*Task goal*. Filter the data for lines with the word "Close" and copy those lines.

*Data extract*.
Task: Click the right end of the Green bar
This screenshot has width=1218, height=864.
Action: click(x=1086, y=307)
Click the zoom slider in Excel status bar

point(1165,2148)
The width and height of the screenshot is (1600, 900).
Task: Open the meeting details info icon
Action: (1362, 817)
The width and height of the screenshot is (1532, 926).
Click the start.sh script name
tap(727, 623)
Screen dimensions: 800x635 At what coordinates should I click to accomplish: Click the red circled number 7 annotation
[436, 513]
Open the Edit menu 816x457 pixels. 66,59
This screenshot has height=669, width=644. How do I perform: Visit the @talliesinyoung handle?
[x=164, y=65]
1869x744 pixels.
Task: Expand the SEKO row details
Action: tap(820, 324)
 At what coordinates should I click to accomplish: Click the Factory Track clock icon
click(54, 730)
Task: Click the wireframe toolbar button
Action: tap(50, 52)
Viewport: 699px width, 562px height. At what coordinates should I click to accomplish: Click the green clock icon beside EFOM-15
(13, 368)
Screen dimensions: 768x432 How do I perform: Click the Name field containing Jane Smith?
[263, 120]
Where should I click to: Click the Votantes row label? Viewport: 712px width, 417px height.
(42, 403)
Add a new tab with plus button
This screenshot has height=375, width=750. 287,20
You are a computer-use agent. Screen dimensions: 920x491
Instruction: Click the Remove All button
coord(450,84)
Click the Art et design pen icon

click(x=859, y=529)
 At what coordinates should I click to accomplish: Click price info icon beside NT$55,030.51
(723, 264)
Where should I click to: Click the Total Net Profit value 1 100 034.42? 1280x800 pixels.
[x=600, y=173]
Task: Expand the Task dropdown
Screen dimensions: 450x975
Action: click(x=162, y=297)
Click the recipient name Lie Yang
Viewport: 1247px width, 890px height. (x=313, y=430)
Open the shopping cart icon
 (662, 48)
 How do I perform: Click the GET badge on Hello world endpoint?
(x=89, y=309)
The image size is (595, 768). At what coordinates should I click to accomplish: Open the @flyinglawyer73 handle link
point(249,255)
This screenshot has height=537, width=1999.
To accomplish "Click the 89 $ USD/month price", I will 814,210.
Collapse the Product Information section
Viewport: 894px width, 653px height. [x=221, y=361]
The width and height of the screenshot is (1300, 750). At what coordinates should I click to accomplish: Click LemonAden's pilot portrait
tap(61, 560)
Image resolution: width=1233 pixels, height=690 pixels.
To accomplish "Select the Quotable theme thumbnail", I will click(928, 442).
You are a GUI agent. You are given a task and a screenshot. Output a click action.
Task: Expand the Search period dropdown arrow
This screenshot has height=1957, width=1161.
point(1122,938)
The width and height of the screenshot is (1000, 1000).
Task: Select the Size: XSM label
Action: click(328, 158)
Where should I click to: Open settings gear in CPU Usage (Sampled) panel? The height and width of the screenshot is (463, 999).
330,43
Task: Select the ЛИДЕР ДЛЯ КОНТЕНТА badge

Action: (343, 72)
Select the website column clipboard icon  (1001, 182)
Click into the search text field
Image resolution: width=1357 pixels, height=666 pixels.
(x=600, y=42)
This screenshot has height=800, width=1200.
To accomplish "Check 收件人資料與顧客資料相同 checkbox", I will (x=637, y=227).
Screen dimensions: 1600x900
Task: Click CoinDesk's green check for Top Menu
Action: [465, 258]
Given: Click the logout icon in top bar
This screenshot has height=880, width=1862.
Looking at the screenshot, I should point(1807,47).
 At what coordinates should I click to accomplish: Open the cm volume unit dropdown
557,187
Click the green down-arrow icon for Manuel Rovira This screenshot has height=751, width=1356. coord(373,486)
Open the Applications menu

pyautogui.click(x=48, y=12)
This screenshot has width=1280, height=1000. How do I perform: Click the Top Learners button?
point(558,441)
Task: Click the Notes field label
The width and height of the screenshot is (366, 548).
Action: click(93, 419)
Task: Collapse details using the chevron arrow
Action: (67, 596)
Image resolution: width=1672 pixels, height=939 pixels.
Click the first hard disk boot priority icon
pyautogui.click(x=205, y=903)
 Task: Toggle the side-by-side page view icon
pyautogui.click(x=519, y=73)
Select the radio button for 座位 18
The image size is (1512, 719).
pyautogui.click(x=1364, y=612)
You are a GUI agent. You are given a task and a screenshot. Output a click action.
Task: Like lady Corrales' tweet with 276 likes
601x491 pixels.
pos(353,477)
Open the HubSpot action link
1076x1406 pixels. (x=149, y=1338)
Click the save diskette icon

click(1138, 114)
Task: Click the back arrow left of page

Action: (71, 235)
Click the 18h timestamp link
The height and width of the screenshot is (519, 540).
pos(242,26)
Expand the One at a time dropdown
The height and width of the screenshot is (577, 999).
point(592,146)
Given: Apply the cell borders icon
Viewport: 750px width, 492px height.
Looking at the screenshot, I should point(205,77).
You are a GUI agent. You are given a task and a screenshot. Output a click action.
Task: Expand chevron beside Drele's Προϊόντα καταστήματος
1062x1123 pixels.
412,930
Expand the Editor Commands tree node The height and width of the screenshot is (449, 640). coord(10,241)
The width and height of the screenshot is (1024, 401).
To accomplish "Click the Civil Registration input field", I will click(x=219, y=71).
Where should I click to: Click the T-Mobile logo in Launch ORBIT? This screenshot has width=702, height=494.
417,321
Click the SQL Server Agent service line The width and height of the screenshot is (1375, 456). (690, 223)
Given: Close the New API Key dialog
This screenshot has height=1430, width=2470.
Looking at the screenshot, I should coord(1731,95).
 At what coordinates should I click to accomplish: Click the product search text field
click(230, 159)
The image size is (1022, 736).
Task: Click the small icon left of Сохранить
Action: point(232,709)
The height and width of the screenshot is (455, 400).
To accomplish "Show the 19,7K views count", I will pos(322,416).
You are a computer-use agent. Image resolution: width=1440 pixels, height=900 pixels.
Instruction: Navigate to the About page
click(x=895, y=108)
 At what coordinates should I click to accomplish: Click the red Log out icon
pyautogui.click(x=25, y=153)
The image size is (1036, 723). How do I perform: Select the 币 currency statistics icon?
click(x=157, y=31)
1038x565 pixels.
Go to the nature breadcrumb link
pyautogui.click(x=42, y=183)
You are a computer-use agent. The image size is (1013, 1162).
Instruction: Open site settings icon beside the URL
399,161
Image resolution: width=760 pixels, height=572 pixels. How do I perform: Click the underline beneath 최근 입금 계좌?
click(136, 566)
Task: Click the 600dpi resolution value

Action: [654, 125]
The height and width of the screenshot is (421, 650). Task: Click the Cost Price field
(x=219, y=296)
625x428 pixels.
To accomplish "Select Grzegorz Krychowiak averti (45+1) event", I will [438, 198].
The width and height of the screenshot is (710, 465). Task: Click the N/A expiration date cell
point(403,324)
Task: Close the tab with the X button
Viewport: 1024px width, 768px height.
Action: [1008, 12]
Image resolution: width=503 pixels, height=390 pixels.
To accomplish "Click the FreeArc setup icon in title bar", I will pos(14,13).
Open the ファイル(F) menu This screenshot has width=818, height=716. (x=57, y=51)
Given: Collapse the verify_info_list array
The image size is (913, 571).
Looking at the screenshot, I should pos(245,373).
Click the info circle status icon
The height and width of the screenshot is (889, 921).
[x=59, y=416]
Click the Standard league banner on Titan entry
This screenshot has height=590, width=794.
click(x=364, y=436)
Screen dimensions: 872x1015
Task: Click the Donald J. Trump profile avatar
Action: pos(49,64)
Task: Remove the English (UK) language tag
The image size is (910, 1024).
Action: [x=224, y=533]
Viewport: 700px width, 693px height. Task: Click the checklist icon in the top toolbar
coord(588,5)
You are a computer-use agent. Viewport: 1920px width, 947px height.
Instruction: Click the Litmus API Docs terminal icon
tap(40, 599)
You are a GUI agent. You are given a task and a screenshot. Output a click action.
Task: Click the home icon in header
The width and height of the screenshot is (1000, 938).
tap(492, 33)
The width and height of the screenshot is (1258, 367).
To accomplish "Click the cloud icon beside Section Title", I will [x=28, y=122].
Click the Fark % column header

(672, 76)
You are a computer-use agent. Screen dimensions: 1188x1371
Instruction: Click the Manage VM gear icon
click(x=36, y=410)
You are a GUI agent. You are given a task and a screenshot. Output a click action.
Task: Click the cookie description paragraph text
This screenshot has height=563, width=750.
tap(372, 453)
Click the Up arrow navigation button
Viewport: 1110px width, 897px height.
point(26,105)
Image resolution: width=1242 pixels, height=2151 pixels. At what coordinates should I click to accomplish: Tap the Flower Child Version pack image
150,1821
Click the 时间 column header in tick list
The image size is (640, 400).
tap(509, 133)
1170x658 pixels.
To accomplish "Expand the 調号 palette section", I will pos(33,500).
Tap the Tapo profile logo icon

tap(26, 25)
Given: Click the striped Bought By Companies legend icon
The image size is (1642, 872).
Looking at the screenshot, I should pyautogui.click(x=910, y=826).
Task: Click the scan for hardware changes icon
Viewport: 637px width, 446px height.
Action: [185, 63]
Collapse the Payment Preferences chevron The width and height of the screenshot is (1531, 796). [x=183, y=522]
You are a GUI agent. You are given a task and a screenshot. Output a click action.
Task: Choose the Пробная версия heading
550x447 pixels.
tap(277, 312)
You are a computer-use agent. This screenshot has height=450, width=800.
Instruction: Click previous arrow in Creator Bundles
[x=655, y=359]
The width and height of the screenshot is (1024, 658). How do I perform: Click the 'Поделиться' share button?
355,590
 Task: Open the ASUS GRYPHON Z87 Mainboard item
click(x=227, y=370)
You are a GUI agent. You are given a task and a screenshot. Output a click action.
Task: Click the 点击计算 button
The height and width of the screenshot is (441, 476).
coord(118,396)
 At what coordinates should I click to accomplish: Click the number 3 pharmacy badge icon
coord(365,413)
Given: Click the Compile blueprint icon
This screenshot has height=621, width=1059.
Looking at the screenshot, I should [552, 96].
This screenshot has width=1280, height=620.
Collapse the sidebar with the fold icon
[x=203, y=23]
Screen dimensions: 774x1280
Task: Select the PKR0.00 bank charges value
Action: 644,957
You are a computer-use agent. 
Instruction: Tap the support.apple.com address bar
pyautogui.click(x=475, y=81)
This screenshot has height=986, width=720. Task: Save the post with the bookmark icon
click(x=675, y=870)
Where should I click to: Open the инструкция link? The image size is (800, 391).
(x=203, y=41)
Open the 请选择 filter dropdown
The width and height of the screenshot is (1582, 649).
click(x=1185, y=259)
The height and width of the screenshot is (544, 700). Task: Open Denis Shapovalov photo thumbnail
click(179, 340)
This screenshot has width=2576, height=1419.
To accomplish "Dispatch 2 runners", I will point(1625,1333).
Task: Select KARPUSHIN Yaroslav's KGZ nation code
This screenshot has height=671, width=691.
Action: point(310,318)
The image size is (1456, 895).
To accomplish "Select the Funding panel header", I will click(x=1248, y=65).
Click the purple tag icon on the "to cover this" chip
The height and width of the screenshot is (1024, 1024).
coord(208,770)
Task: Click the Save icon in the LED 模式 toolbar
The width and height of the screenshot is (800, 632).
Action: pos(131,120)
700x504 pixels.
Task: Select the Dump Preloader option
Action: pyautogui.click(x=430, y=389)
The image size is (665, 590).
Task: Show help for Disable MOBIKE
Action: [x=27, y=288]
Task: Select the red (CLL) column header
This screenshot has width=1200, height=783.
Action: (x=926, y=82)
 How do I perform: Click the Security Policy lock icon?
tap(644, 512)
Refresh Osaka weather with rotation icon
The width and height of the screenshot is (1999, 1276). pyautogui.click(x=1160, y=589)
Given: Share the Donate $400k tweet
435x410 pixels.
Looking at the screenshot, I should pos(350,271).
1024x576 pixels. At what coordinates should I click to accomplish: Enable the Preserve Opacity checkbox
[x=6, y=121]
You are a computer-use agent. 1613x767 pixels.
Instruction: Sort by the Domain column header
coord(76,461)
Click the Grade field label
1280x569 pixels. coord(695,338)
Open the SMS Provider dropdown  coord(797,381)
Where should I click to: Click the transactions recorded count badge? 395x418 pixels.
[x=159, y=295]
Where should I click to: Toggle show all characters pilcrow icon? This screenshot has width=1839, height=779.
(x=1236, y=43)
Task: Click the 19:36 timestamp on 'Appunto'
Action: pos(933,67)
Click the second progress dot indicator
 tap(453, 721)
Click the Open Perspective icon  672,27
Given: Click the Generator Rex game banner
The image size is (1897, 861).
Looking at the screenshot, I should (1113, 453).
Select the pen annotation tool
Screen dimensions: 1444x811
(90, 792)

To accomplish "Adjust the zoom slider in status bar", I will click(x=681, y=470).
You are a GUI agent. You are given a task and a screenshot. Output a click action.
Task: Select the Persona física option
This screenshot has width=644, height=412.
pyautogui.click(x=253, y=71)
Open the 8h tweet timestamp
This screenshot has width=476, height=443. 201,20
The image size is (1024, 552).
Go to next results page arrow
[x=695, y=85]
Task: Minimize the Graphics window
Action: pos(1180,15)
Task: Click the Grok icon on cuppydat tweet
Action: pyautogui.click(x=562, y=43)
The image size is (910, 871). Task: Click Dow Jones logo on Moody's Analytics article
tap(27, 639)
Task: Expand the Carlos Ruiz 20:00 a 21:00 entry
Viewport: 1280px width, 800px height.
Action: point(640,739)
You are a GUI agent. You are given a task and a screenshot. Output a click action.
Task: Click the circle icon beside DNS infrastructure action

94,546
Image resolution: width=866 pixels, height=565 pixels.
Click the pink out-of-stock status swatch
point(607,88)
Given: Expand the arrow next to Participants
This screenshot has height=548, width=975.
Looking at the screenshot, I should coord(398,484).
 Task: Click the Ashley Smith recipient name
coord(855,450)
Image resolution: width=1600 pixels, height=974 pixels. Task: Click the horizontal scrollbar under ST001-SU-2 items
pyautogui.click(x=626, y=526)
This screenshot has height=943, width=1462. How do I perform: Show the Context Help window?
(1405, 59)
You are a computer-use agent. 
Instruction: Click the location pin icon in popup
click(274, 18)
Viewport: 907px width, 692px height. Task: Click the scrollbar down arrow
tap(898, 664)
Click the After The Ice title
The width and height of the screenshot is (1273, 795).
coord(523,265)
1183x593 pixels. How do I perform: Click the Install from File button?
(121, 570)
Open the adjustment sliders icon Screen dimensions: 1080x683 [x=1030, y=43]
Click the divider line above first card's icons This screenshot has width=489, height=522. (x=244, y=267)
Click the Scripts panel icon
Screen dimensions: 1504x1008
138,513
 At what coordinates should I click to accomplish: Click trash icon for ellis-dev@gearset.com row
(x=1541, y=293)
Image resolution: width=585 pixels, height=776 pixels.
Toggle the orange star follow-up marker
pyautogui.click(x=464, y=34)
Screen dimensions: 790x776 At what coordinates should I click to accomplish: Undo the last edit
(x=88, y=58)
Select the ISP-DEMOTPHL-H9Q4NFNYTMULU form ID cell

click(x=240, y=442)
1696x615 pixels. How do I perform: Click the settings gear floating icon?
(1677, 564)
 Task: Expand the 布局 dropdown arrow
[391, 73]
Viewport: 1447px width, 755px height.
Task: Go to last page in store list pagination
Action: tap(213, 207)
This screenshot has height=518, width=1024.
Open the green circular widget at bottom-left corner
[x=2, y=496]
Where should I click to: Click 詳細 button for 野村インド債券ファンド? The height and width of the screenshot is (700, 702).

*Result below*.
Given: Close the New API Key dialog
Task: Close the tab with the X button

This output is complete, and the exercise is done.